It is the writers who cry…

I haven’t posted in a while. Take that as a good sign. I still have mental illness. I’m still a writer.  Play with that chicken and egg conundrum all you wish.   A confluence of events led to this posting.

A few days ago I saw a post on facebook from someone wondering why she had to read depressing things in literature classes. I thought that was stupid but didn’t give it any more thought.

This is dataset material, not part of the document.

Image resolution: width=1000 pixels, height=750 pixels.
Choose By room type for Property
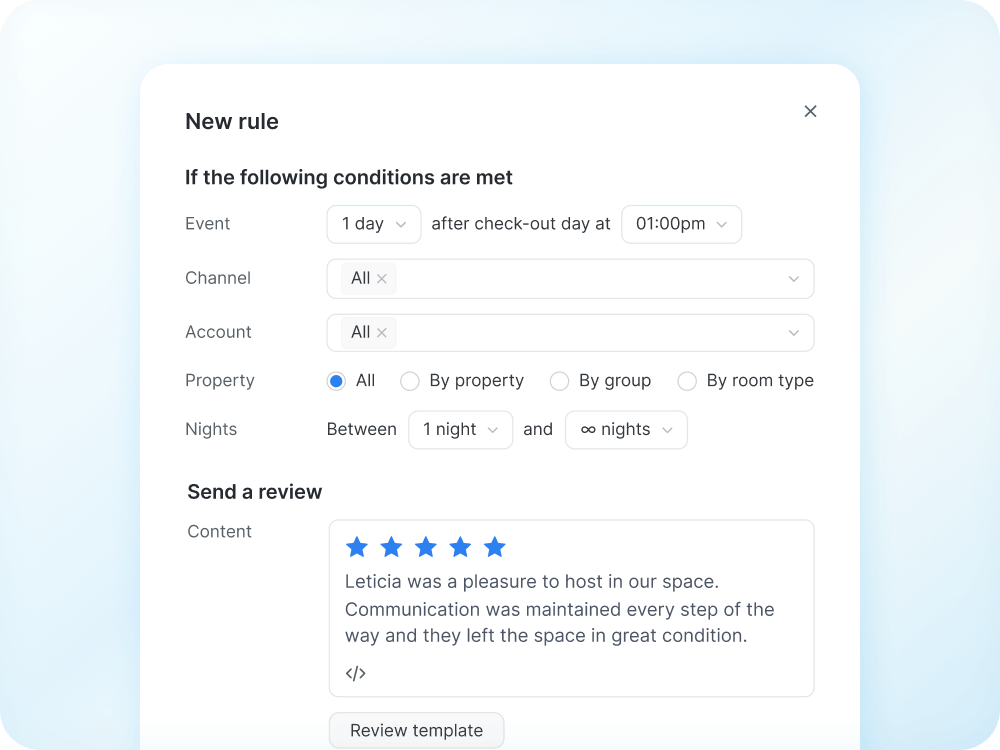point(687,381)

Last night I watched a production of “An Iliad.”  If you are unaware of this Obie award winning play, check it out and find a performance near you.

The play is a one man (and a musical muse) consideration of “The Iliad.”  The Poet, in modern day, looks back at that vicious war and the songs he tried to sing.  Beyond a perfect recognition that “The Iliad” was not a celebration of victories but an acknowledgment of agony and death and struggle, this play offers up a prism for all of us to peer through.  In a five minute listing of every substantial war man has fought since Troy to the present, the viewer is beaten on the head with the fact that we have learned nothing.

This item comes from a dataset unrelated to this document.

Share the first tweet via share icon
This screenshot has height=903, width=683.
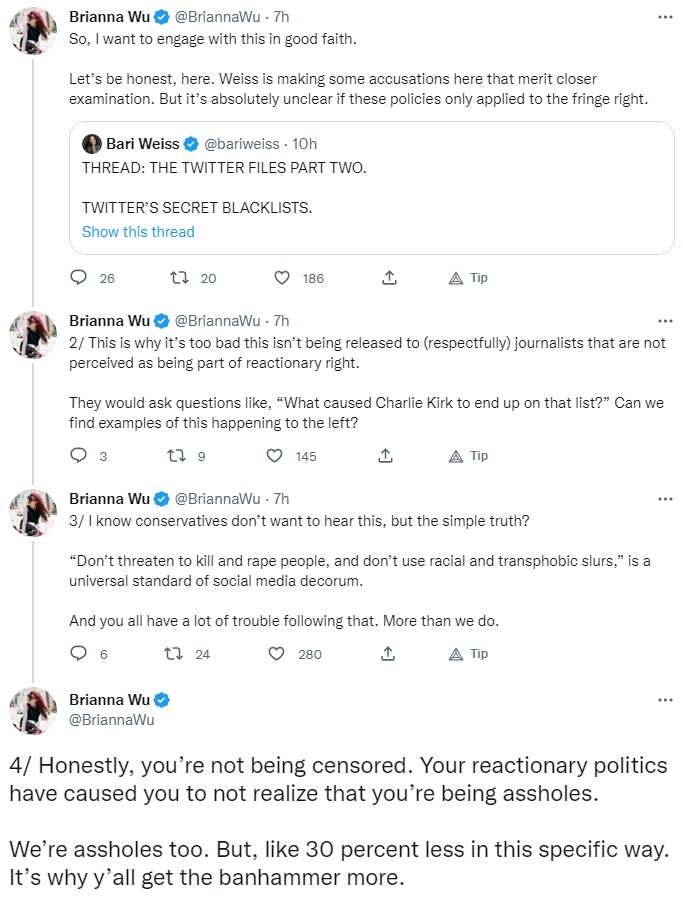coord(389,278)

And still, there stands The Poet.  It is his job to tell the story.  A watchful muse forces him on, and he continues to  weave a tale, despite the pain it brings him.  That pain is substantial.

There’s the rub.  Many articles and essays have been written about the angst and self destructive nature of artists.  Yes, we’re back to the chicken and egg.  Before you conclude, consider The Poet.  He watched friends and idols die.  He watched it again and again over time.  While the audience heard the story once, and may have been moved, and then went home.  The Poet has to tell that story, and all that follow, over and over again.

When you see, hear, or read about a tragedy, it affects you one time.  You get about your daily life, even if the event may cling to you for a while.  Picture The Poet….it is his job to relive the tragedy over and over.  He doesn’t want to.  It is a compulsion, or a muse, or an obligation to make sure the story is heard so the tragedy might not be repeated….but it always is.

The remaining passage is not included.